Intervista a Massimo Caccia

Stravaganze pop, dai dipinti alle marionette agli strumenti musicali

Un'intervista è sempre occasione per scoprire il mondo di un artista in quanto essere umano e di venire a contatto con altre persone. Così, durante le chiacchiere con Bugo, egli ci parlò del suo maestro di disegno Massimo Caccia... incuriositi dalle sue opere, un po' pop, un po' stravaganti ecco cosa ci ha raccontato l'srtista milanese.

Quando ti sei avvicinato all'arte e che studi hai fatto?
"Mi sono avvicinato all'arte verso i 2 anni quando ho trovato una matita per terra e dopo averla assaggiata ho capito che era meglio utilizzarla in altro modo. Ho un fratello più grande che ha sempre disegnato meglio di me. A un certo punto si è iscritto al liceo artistico e io non ho fatto altro che seguire le sue orme (anche se con risultati mediocri) e così ho conseguito un diploma in pittura all'Accademia di Belle Arti di Brera."

A chi ti sei ispirato?
"A nessuno in particolare, anche se a un primo sguardo i miei lavori possono rimandare a Keith Haring o a un cartoon o ad un'altro qualsiasi artista "pop". Mi sento molto più vicino a Francis Bacon. Comunque mi piacciono Penck,Dubuffet, Munch, Basquiat, Chagall, Modigliani e Paolo Uccello. Molte influenze sono cinematografiche, Bergman, Cassavetes, Hartley, Herzog, Peckinpah. E altre influenze sono musicali, ma non faccio un'altro elenco sennò t'addormenti. La più grande fonte d'ispirazione in realtà è quello che mi succede e che succede intorno a me ogni giorno."

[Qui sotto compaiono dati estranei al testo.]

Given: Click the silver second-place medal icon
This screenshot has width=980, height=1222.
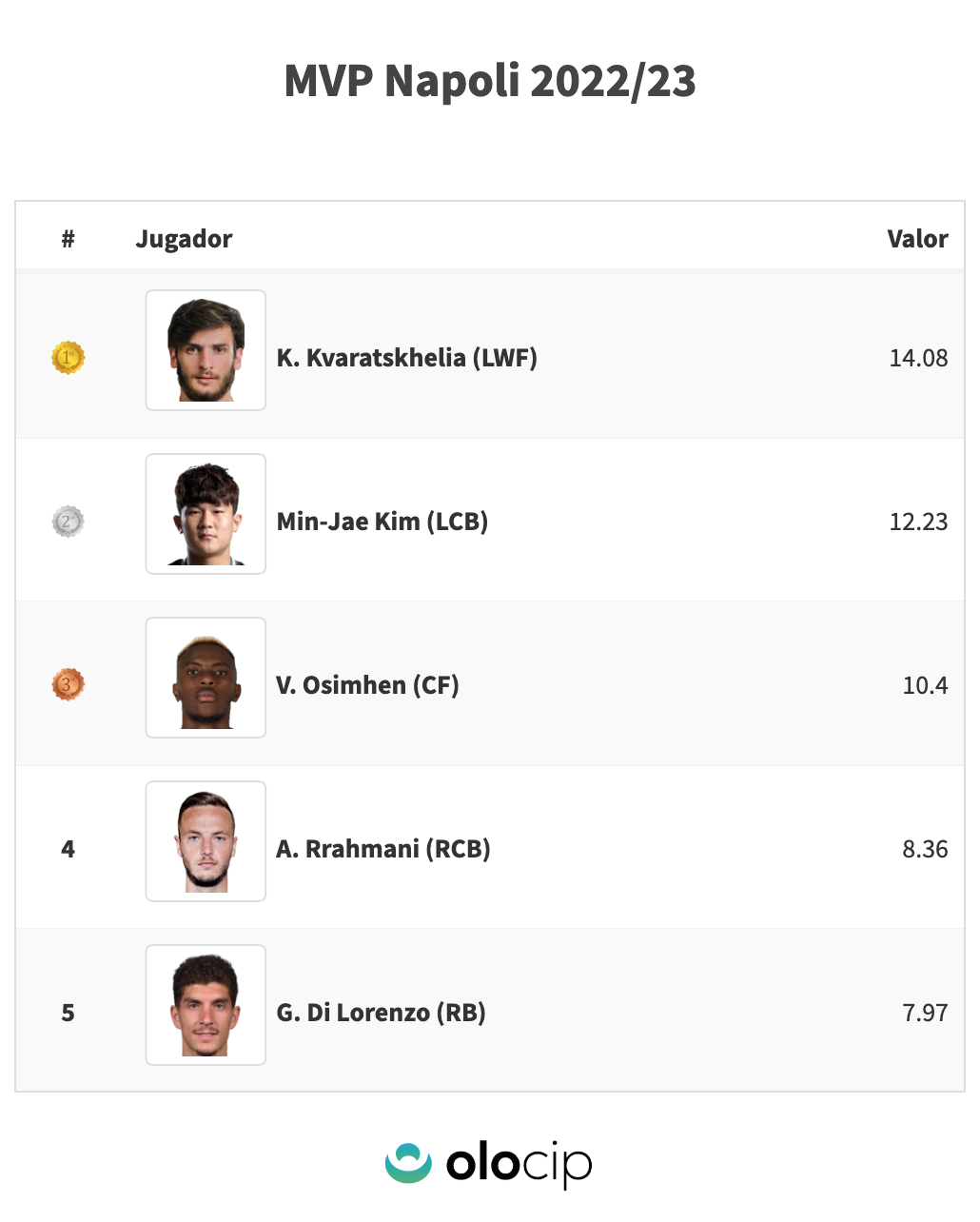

In cosa consiste la tua ricerca?
"Non saprei... sto ancora cercando appena lo scopro ti faccio sapere."

Con quali artisti, anche di altri campi, collabori?
"Sono molto pigro quindi non collaboro molto. Ho realizzato delle marionette e relative scenografie per il film "Tu devi essere il lupo" di Vittorio Moroni (l'anno scorso nelle sale). Ho dipinto la chitarra di Bugo (che è stata distrutta durante il primo concerto!)e ho realizzato qualche elemelto scenografico per il suo tour. Collaboro spesso con Davide Avogadro (é un artista di Vigevano) che fa delle cose diversissime dalle mie... abbiamo realizzato dei lavori a 4 mani. Mi piacerebbe collaborare presto con Piersandro Pallavicini,che ammiro, lui, e i suoi lavori ("Madre nostra che sarai nei cieli", "Atomico Dandy" Feltrinelli). Durante una mostra ha letto stralci di libri, m'ha introdotto e intervistato facendomi sfigurare! Nel frattempo mio fratello sé messo a fare il regista e stiamo lavorando ad alcuni progetti comuni."

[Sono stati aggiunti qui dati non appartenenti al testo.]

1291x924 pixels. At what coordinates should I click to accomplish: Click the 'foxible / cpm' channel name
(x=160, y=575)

Conosco bene il film "Tu devi essere il lupo", ho avuto una particina pure io... per essere uno pigro ne fai di cose! Ma cosa fai nella vita di tutti i giorni?
"Mi alzo abbastanza presto. Faccio una colazione molto lunga che quando ho finito faccio giusto in tempo a dare due pennellate che è ora di pranzo. Poi mi faccio una pennichella, dipingo, faccio merenda, dipingo o mi guardo una partita del campionato inglese, ceno e dopo un telegiornale mi vedo un dvd o me ne vado al cinema. Poi dormo e sogno. Ma la maggior parte delle giornate arrivo alla fine senza sapere cos'ho fatto."

Come vedi la scena artistica milanese e italiana?
"Direi che la scena milanese, anche se mi sento abbastanza estraneo, negli ultimi anni é migliorata molto e che offre molte occasioni (naturalmente non parlo del MIART dove si vedono sempre gli stessi artisti e le stesse cose) per mostrare il proprio lavoro. Parlo anche e soprattutto di spazi non convenzionali: locali, studi fotografici, ex fabbriche, appartamenti e altro trasformati in gallerie temporanee. A livello nazionale la situazione mi sembra assolutamente impantanata, prigioniera di se stessa e dei meccanismi che la compongono."

Che consigli daresti a dei giovanissimi aritisti?
"L'unico consiglio che mi viene da dare é di concentrarsi sul proprio lavoro e di non avere fretta."